Dana, with your 10 year age gap, you and Laurie were in different generations. I know it must have been difficult to relate at all and you were off to college while she was still playing with dolls. I can hear the pain in your voice even now as you write these few sentences about her. Rick does not live close by, but when we get on the phone, it is always a long conversation and I’ve tried to go to Cincinnati to celebrate all his big occasions. Ironically, one of the few GOOD things that has come out of COVID is that we HAVE been able to celebrate a few holidays together (Passover for one) via Zoom. You will read more about that in an upcoming story on the year of the pandemic.
Yes Betsy the 10 year gap meant a lot when she was a kid, but then as adults we might have been closer if circumstances had been different. Now that she’s gone I regret so much!
I understand Dana. I wish I’d more time with my father, who lived so far away. There are so many things he missed, and so much I wanted to ask him about himself and his life when I thought about it, after he was gone. But we can’t fill ourselves with those feelings; we must try and move past them as best we can.
Yes, wise advice.
Beautiful deep introspection of early childhood and the formative nature of sibling relationships, Betsy. We can all learn so much from those days. Your big brother did look as if he had it out for you in that first photo, Betsy! Glad to read at the end that you bit him in the ass. I’m not so sure revenge can always taste sweet, but revenge, nonetheless! Much thought here, in your usual clear narrative.

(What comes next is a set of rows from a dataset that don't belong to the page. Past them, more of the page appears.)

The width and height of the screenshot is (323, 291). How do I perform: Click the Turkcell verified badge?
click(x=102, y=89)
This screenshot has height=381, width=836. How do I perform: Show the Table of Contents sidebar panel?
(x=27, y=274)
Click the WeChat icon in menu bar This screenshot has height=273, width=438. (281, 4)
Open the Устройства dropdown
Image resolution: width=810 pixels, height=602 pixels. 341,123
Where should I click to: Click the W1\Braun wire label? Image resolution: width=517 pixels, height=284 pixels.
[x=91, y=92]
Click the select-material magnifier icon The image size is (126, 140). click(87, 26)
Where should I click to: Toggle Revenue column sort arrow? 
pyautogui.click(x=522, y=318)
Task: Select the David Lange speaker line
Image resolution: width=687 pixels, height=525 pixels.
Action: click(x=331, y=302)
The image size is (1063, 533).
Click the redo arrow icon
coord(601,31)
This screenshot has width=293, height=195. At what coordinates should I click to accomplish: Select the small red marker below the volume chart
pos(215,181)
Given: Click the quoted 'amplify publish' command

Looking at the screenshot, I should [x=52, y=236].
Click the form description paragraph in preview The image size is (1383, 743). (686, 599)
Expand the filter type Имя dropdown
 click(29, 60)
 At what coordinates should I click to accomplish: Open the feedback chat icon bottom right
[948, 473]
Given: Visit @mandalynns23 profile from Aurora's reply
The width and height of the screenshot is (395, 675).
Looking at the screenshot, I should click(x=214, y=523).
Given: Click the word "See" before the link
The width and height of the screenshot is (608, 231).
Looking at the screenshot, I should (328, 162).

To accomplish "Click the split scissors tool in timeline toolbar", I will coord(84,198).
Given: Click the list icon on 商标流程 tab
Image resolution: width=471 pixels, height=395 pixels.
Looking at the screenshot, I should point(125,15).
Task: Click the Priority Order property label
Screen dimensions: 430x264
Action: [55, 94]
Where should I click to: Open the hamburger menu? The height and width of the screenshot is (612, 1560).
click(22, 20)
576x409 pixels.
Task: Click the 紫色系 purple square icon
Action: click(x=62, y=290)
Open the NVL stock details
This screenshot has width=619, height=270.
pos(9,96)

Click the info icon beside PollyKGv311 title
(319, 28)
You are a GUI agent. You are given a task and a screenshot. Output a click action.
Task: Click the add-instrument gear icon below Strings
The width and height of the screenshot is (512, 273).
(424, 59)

Thanks, Chas. Sweet revenge was mine!
I love this, Betsy, and especially your spectacular, precocious fandango! There is so much of the older you in that clip, it’s almost prophetic. I think we all share the difficulty of distinguishing true memories from stories or home movies, and I was struck by Barbara’s observation that once we write down a memory it becomes reified and stops changing. Is that a feature of Retrospect, I wonder, or a bug?
Meanwhile I think you give Rick too much credit, explaining away his (not actually very) subtle harassment, when you say you just had to grow up a bit. So did he!
I had written the story weeks before I figured out how to add that home movie clip, John. Glad you liked it. I agree, the description just doesn’t do it justice. I understand what Barb means about committing something to writing and that becomes the definitive version of the event. Feature or bug? Who knows?
As for the early relationship with my brother, we actually talked about it last week. He remembers it exactly the same way that I do and also explains it the same way. He was used to being the only child and did not appreciate having this new kid deny him his position in the family and he took it out on me. By the time I was about 5 we became fast friends (I was the pest who followed him around and wanted his attention); we still are.